But Valencia does have a first-rate manager, so pressing Barça high up the pitch was just how they started the game. It didn’t produce a goal at the outset, but it did gain them the tempo, a difficult feat against Barça made all the more difficult in front of tens of thousands of screaming Catalans. So on their back foot was Barça that Pinto was sending his goal-kicks long, an occurrence for this year’s Barça almost as rare as their not keeping a clean sheet at home.
After a mishit by an unmarked Mathieu and a wide-firing from a clear Feghouli, though, things settled down for Barça. While Thiago wasn’t poor in midfield, he’s more of an apprentice playing the Busquets role than a master craftsman, and the first weight to tip the scales in Barça’s favour was Xavi dropping deep with Thiago to strengthen Barça’s ability to get the ball out of their end. Their tandem holding wasn’t as elegantly simple as Busquets’ brilliance nor was it as efficient (obviously), but Xavi filling to the side opposite of Thiago got Barça’s feet back under them.

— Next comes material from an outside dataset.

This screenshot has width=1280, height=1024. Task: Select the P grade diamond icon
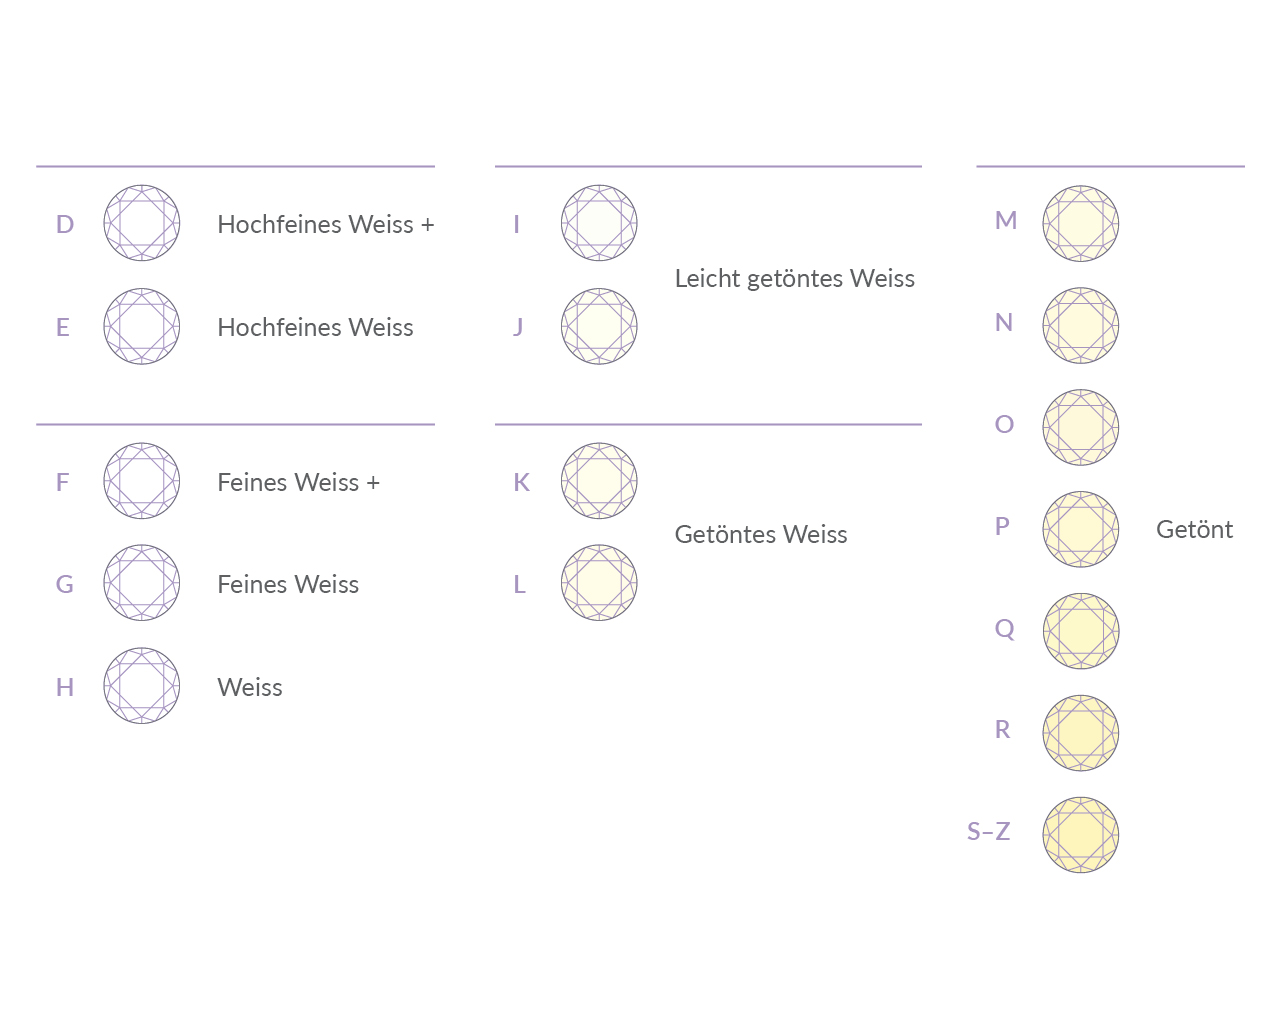click(1081, 529)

Instead of not being able to build any meaningful possession, Barça’s problem then changed to what to do with their deeper-than-usual possession. Playing in their 4-3-3 against Valencia’s 4-2-3-1 meant Barça was without the spare man in midfield their 3-4-3 or “3-7-0″ would’ve provided. Their initial attempt at solving the problem was using the two-way ability of Thiago with the likewise-acumen of Xavi and Cesc Fàbregas: while Thiago was certainly the chief defender of Barça’s midfield, Guardiola, as noted before, gave the young first-teamer the freedom to venture forward in attack, rotating freely with Fàbregas and Xavi when in possession, wanting to use the lack of a true pivot to disrupt Valencia’s stringent pressing and defensive shape. It was an approach not unlike the one routinely featured by FC Porto under André Villas-Boas.

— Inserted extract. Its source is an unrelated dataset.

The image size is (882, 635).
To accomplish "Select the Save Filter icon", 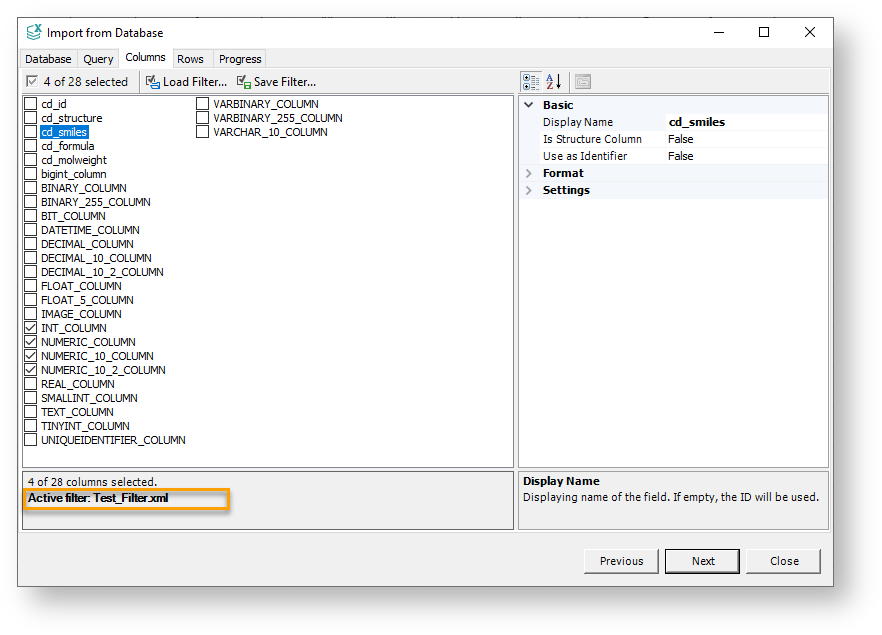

While this wasn’t entirely unsuccessful, it didn’t consistently advance Barça into their final third, linking with their forwards. It also didn’t achieve the primary focus of Guardiola’s tactics: getting Lionel Messi in advantageous positions. So what was Messi to do, then, when playing as a false-9 whose midfield was still too recessed to provide meaningful service?
The answer, of course, was drop deeper. And this did almost unspeakable things to Valencia’s defense, and Barça was soon ahead.
Messi, the false centre-forward, didn’t just drop deep to receive the ball before providing Fàbregas a stunning long-ball. He dropped well beyond the hole and into his own half, right-of-centre. He dropped so deep that it wasn’t a midfielder who passed him the ball but Gerard Piqué, a centre-back. Messi didn’t just receive Piqué’s pass more recessed than Xavi: he received the pass more recessed than Carles Puyol.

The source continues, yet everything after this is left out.